◆ About this task:
From the entries below, output the line with "Classes and events (721, 2408)" and each following line up to and including the line with "Sign in to my account (725, 2463)", exactly as written.

◆ Extracted data:
--- START ---
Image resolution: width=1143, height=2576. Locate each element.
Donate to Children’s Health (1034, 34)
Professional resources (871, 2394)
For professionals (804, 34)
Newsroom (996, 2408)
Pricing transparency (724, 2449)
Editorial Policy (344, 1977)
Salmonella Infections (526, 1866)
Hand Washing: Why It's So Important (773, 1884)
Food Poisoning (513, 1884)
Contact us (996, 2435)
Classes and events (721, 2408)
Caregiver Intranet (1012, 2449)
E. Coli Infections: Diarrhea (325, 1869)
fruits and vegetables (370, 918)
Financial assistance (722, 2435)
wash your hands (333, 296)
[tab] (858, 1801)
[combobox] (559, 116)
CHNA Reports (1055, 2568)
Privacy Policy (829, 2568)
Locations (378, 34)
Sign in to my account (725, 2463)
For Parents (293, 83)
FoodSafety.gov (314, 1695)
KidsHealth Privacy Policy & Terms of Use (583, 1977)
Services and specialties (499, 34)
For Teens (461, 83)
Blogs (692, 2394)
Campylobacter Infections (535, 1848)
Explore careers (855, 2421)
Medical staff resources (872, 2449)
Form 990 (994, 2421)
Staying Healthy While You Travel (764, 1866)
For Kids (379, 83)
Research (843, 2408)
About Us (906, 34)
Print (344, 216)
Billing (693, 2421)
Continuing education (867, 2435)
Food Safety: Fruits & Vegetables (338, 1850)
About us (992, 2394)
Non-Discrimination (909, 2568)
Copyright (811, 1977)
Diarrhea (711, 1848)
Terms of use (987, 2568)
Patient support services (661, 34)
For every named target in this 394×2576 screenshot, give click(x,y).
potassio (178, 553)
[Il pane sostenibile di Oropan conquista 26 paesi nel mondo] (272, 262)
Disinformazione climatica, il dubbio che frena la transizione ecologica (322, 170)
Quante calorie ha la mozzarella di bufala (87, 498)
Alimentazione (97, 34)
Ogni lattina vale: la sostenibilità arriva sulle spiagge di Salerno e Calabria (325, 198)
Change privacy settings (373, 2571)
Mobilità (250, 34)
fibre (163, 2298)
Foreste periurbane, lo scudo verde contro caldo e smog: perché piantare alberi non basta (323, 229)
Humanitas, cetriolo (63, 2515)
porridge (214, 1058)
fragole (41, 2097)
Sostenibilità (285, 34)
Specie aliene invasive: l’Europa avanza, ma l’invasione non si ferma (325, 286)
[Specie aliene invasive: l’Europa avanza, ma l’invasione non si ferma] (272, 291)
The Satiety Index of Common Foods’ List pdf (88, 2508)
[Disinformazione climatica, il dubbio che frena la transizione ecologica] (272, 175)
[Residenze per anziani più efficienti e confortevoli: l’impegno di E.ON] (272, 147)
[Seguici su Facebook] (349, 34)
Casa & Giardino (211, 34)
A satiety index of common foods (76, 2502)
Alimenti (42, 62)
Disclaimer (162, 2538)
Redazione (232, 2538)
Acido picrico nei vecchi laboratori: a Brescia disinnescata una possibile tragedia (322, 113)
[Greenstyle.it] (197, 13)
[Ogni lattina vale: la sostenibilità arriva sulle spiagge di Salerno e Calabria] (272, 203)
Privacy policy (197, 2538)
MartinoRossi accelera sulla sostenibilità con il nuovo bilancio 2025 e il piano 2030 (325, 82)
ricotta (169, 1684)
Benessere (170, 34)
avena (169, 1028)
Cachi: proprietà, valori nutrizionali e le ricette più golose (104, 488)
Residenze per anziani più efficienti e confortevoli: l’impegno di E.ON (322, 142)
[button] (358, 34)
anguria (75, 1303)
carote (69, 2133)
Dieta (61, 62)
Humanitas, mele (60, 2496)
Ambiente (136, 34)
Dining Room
--- END ---
◆ Written solution:
Classes and events (721, 2408)
Caregiver Intranet (1012, 2449)
E. Coli Infections: Diarrhea (325, 1869)
fruits and vegetables (370, 918)
Financial assistance (722, 2435)
wash your hands (333, 296)
[tab] (858, 1801)
[combobox] (559, 116)
CHNA Reports (1055, 2568)
Privacy Policy (829, 2568)
Locations (378, 34)
Sign in to my account (725, 2463)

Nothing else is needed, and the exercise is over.